Curdos que entrem nas zonas controladas pela Turquia serão neutralizados

Curdos que entrem nas zonas controladas pela Turquia serão neutralizados

O chefe da diplomacia turca, Mevlut Cavusoglu, afirmou que as forças de Ancara irão "neutralizar" os combatentes curdos da Síria que penetrem nas áreas controladas pela Turquia.

"Se houver algum 'terrorista' (combatente curdo) que tenha ficado para trás vai ser neutralizado", frisou Mevlut Cavusoglu em declarações à agência turca Anadolu.

O ministro dos Negócios Estrangeiros da Turquia disse ainda que o acordo com a Rússia vai manter-se em vigor até que seja encontrada uma solução política para a Síria.

As zonas junto à fronteira vão ser administradas localmente, sobretudo por sírios, acrescentou o chefe da diplomacia turca.

O ministro especificou que na cidade síria de Qamishli não vão verificar-se operações de patrulhamento conjunto devido à forte presença das forças leais a Damasco.

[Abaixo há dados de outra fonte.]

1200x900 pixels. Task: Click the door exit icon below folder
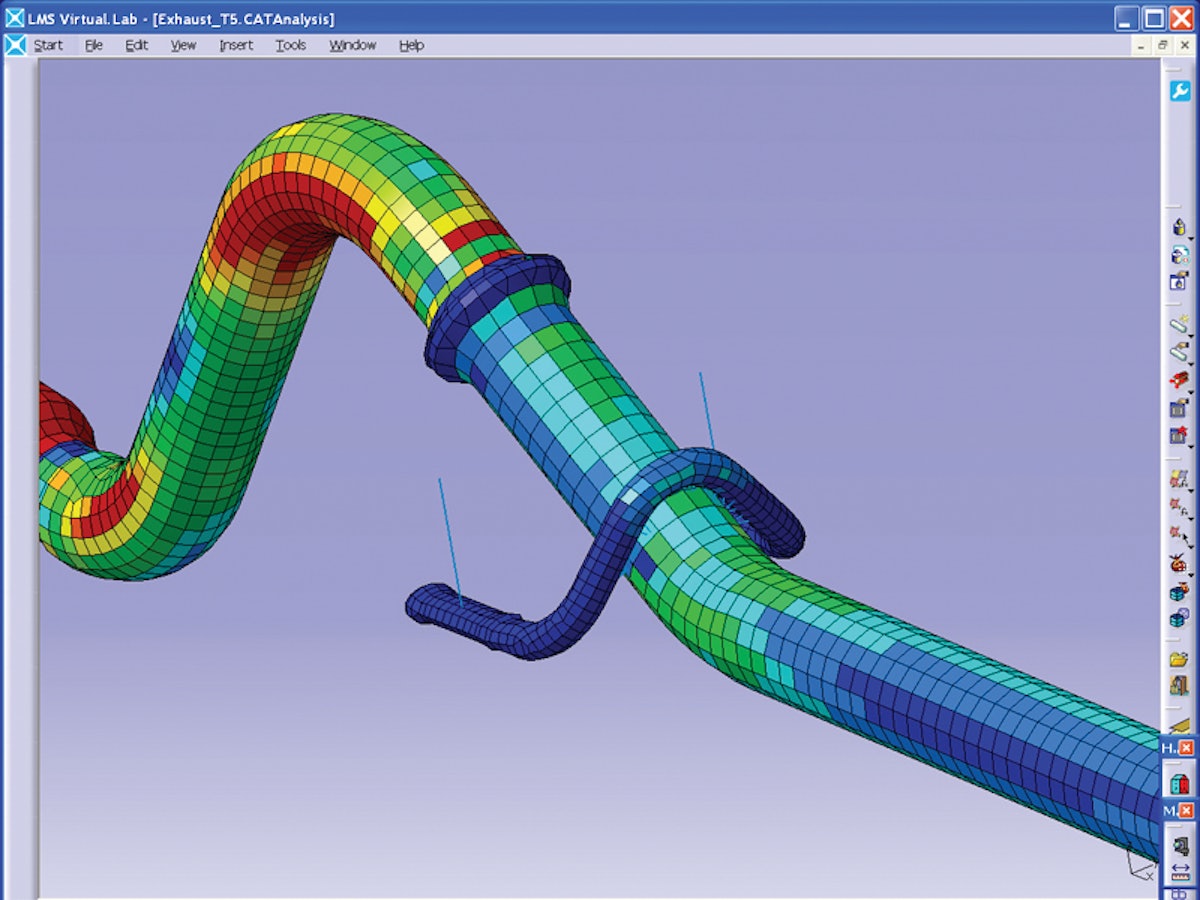point(1178,686)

Para a diplomacia de Ancara, o acordo alcançado na terça-feira, na Rússia, pode permitir o regresso dos refugiados da Síria que se encontram na Turquia.

Por outro lado, o ministro dos Negócios Estrangeiros referiu que os acordos com a Rússia e os Estados Unidos legitimam a recente incursão militar.

"Os dois maiores países do mundo (Estados Unidos e Rússia) legitimaram a operação "Fonte de Paz", da Turquia contra o nordeste da Síria.

A declaração de Cavusoglu surge depois de o Ministério da Defesa turco anunciar que a Turquia "não tem necessidade" de retomar a sua ofensiva contra as forças curdas no norte da Síria, que se retiraram das zonas fronteiriças, anunciou na noite de terça-feira o Ministério da Defesa turco.

A Turquia lançou a 9 de outubro uma ofensiva no norte da Síria, batizada de "Fonte de paz", que visava as milícias curdas da Unidades de Proteção Popular (YPG, na sigla original), considerada terrorista pelo governo de Ancara.

Depois de um acordo alcançado pelo vice-presidente norte-americano Mike Pence, Ancara aceitou a 17 de outubro suspender a sua ofensiva durante cinco dias, um prazo que terminava na terça-feira às 20 horas (Hora de Portugal continental). O acordo previa a criação de uma "zona de segurança" de 32 quilómetros de distância da fronteira.